Multi-language refactor: sync-versions.py + install-hooks.sh should support Python, Rust, C/C++, Node.js, Go (epic)
Problem
sync-versions.py and install-hooks.sh currently hardcode the Python-project shape:
- A single source of truth at
<package>/_version.py containing MAJOR, MINOR, PATCH, PHASE constants
- Configuration loaded from
pyproject.toml [tool.repokit-common]
- A
CHANGELOG.md with PEP-440-style compare links ([0.2.3]: <repo>/compare/v0.2.2...v0.2.3)
- Tag format
vX.Y.Z or vX.Y.Za1 (PEP 440)
This shape doesn't fit:
- Rust — version lives in
Cargo.toml [package] version = "..."; no Python package, may have no pyproject.toml
- C / C++ — version may live in
.rc resource files (Windows), a top-level VERSION file, or a custom version.h header. .rc and .lrf files are typically Windows-1252 encoded, which makes naive UTF-8 round-trips destructive (the © byte 0xA9 turns into the UTF-8 replacement character 0xEF 0xBF 0xBD)
- Node.js — version lives in
package.json "version" field
- Go — version is typically embedded by
-ldflags at build time; if a file holds it, it's a .go constant, not a Python module
Concrete failure: a downstream consumer (DazzleTools/Dazzle-Locate64, a C++ project — see Dazzle-Locate64#8) cannot use sync-versions.py at all today. Running it errors:
FileNotFoundError: Cannot find $PACKAGE_NAME/_version.py
…because there is no Python package. The maintainer hand-bumped 9 .rc / .lrf / .cpp files via PowerShell using a codepage-1252-safe replacement loop, working around the script entirely. Every release will need this manual hand-bump until sync-versions.py learns the C++ project shape.

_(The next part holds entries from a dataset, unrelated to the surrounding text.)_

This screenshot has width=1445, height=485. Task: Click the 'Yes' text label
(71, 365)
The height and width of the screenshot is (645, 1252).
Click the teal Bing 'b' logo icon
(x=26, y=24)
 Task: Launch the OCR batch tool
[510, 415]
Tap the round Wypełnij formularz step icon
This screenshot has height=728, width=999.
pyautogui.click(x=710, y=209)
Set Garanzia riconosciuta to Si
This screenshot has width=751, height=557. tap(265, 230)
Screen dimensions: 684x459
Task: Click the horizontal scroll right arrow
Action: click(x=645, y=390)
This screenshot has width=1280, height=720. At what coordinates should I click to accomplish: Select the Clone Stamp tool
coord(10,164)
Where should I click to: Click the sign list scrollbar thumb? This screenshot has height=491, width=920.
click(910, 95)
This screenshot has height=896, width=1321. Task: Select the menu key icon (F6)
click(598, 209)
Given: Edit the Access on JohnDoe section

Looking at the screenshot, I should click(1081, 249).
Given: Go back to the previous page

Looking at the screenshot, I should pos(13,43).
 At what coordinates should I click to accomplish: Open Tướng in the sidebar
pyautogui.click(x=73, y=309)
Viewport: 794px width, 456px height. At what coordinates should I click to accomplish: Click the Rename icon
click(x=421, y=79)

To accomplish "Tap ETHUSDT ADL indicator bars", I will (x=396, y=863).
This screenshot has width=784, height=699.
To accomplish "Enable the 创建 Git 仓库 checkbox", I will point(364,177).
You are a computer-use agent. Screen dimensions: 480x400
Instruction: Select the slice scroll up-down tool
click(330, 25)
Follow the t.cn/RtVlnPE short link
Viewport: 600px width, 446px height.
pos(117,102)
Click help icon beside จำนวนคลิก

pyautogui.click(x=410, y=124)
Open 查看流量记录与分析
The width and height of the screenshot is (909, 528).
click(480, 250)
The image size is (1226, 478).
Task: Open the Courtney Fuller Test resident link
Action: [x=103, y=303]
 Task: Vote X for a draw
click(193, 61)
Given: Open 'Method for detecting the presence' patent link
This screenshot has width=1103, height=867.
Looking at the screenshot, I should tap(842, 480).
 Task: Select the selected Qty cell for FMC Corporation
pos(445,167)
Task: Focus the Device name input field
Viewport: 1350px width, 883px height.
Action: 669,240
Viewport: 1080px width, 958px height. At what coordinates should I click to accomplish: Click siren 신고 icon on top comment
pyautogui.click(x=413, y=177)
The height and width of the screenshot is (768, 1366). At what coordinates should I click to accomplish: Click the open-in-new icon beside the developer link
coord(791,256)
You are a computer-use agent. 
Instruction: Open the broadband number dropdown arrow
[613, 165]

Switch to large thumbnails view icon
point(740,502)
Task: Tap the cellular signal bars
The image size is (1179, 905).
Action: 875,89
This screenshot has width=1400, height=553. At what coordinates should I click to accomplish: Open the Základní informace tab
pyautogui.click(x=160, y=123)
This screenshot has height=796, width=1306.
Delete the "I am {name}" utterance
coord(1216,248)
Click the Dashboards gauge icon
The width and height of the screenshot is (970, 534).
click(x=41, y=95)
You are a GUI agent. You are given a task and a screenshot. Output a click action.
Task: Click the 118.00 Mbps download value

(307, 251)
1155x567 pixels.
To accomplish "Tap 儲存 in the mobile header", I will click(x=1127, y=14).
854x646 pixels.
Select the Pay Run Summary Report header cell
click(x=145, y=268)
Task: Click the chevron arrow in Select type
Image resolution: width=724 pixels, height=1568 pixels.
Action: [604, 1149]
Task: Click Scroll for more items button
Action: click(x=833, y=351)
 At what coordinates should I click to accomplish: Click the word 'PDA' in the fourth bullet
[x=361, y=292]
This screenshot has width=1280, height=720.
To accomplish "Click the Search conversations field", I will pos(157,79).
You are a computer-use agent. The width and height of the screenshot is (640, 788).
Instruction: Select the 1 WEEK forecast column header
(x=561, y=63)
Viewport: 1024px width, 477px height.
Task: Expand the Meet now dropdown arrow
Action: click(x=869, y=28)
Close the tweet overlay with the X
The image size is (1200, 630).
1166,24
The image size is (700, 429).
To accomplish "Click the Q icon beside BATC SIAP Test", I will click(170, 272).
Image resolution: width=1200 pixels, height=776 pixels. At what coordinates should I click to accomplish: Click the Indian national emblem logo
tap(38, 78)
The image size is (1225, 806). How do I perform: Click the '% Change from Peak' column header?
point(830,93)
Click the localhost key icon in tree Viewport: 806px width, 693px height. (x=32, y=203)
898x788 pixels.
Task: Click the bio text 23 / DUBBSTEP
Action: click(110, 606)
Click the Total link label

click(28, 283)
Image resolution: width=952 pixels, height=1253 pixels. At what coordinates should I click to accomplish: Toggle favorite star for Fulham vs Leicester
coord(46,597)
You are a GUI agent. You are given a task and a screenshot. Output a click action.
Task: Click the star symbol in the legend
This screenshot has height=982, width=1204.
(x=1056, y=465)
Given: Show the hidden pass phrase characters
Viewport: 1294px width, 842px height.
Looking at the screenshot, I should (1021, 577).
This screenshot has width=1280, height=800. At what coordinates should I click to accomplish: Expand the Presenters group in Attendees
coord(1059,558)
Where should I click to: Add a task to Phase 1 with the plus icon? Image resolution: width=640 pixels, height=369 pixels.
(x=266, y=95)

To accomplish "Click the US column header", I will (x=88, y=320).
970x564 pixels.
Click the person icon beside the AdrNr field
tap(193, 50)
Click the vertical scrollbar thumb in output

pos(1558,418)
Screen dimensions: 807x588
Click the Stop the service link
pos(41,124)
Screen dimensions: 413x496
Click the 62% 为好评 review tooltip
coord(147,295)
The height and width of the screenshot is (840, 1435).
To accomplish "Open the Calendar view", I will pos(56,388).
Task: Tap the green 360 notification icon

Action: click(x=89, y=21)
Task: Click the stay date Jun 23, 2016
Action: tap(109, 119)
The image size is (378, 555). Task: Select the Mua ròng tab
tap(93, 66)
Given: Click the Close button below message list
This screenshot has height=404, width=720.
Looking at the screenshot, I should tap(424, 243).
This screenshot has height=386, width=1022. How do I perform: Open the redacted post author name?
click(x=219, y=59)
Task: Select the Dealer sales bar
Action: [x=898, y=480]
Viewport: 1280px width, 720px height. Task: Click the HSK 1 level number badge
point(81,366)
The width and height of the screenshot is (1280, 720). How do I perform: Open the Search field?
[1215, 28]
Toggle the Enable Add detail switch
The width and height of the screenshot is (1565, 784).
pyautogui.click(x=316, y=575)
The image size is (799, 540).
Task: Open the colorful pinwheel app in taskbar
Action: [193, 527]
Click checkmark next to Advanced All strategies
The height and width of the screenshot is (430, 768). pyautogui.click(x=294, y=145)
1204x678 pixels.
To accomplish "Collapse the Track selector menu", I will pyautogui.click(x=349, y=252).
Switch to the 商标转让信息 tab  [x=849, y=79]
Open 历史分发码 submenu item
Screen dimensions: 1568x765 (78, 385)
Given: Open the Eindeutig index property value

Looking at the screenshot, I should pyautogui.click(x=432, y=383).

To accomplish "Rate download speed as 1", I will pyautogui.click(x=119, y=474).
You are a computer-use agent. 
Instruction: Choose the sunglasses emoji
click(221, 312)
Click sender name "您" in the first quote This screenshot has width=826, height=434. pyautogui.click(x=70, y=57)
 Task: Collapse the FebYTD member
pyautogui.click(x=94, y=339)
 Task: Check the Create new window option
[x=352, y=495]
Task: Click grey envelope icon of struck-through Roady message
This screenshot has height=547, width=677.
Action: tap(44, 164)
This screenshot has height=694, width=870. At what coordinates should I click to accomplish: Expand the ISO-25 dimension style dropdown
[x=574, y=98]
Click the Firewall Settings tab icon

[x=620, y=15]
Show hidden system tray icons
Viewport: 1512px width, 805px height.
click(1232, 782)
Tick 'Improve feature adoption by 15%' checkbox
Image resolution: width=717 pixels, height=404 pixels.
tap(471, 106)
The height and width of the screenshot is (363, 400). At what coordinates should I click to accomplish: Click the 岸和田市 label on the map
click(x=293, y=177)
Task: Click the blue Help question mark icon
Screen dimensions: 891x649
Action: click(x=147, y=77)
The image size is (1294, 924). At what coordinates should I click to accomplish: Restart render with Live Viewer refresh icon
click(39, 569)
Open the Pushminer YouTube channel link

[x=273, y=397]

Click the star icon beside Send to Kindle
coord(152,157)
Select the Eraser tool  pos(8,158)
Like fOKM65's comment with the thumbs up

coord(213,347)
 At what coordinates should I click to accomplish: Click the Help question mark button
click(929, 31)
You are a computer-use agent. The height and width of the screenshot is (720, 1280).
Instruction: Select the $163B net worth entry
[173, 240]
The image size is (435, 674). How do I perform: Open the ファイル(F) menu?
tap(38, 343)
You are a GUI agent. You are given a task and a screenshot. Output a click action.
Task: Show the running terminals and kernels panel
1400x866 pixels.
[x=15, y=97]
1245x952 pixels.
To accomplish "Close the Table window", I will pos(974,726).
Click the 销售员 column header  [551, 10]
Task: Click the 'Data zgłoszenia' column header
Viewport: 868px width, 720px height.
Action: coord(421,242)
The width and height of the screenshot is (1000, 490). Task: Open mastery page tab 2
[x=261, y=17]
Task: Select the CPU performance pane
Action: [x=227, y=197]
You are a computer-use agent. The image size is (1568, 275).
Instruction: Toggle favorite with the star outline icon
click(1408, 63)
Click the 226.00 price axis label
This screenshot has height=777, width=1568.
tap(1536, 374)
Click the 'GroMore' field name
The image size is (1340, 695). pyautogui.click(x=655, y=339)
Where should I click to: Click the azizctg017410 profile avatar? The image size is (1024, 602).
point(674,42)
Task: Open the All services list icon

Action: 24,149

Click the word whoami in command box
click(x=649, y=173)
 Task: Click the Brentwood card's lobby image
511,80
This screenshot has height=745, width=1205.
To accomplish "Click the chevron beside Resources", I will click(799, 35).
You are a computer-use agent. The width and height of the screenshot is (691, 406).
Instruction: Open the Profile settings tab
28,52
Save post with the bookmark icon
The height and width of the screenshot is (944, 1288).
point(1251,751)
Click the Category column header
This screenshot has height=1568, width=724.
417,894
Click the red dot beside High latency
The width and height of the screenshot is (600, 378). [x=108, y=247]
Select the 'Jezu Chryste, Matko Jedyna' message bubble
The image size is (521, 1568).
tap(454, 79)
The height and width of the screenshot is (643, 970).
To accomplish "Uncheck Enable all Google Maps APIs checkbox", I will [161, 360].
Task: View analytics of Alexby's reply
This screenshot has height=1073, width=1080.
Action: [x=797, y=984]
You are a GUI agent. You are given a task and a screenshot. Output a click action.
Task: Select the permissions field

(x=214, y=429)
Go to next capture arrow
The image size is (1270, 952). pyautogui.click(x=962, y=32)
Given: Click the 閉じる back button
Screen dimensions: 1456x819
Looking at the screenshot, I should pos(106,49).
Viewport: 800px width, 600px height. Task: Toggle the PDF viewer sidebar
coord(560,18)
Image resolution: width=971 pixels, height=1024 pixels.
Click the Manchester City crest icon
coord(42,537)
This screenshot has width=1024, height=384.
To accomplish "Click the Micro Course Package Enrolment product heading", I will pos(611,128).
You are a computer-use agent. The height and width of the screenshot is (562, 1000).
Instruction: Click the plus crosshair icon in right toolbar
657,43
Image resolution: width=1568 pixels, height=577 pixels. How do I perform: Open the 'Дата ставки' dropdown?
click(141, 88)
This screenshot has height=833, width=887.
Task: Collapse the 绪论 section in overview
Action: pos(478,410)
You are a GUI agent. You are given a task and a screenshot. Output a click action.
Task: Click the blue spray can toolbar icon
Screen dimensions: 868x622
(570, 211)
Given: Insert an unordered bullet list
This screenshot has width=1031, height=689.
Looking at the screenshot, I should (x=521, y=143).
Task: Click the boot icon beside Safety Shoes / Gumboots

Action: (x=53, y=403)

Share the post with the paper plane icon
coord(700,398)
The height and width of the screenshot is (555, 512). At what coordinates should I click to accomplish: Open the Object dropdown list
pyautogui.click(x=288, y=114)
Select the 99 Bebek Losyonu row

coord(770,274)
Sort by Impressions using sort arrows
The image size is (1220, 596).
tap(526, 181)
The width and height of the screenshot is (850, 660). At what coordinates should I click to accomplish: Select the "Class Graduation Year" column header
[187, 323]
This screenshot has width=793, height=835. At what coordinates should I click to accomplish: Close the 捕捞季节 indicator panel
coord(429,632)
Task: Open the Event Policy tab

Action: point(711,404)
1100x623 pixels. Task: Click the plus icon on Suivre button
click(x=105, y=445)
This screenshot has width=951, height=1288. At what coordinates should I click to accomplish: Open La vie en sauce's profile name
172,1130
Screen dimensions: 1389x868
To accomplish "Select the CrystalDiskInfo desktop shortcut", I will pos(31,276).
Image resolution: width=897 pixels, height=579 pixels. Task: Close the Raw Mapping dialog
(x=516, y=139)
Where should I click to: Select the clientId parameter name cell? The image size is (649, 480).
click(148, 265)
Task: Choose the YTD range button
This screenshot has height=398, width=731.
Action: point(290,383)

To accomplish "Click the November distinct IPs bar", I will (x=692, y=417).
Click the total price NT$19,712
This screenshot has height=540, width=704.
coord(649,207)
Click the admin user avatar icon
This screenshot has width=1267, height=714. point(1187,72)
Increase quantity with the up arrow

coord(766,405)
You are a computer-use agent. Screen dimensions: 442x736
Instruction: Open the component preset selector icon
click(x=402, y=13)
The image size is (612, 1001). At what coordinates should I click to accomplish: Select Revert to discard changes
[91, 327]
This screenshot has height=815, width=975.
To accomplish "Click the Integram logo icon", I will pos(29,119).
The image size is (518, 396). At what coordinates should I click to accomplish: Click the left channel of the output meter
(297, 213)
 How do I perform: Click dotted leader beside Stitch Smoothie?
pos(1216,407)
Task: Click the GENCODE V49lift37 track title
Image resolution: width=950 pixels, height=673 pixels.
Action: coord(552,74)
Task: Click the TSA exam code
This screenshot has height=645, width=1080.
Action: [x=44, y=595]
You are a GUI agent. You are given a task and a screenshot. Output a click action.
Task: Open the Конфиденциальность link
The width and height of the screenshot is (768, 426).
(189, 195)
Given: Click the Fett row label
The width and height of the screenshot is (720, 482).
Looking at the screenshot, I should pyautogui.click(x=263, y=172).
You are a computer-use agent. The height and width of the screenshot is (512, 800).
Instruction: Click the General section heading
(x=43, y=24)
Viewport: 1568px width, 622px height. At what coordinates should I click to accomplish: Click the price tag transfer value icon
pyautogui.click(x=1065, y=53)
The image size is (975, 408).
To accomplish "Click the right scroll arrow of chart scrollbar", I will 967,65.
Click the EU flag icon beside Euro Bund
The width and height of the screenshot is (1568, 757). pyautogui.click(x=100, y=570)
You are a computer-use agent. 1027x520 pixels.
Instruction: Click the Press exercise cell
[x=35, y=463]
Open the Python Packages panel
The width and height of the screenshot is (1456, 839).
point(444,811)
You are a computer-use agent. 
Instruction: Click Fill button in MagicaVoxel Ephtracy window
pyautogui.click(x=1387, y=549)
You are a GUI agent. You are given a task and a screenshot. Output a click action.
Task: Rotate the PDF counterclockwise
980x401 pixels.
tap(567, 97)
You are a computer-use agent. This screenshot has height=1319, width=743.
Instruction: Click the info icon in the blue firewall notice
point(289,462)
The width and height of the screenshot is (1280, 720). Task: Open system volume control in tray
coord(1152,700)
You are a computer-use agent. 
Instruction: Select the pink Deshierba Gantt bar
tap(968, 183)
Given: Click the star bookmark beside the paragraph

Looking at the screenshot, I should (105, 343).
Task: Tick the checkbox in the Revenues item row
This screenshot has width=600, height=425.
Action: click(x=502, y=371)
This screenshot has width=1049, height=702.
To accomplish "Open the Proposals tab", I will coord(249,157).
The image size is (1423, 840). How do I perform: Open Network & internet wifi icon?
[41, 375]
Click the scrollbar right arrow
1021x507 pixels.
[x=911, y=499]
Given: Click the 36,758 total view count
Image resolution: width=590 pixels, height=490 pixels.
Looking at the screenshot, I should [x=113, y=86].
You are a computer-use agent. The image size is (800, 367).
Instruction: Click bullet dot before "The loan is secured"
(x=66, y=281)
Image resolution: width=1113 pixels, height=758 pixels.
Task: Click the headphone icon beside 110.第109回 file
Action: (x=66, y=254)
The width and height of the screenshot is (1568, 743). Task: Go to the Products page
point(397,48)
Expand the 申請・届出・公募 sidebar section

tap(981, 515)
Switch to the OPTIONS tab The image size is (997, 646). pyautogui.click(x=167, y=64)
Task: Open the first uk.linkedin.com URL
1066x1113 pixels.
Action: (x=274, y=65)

The pre-commit hook installed by install-hooks.sh would error on every commit in such a project (calls sync-versions.py --auto).
This problem repeats for any future Rust / Node.js / Go / mixed consumer. The longer the script stays Python-only, the more downstream consumers will either fork the script locally (defeating the point of a shared subtree) or skip versioning automation entirely.
Why it matters
git-repokit-common is consumed as a git subtree by multiple downstream projects. Today's sync-versions.py is fine for Python projects; for everyone else it's dead weight. Without a multi-language refactor:
- C++ / Rust / etc. consumers must hand-edit every release (error-prone, easy to forget files)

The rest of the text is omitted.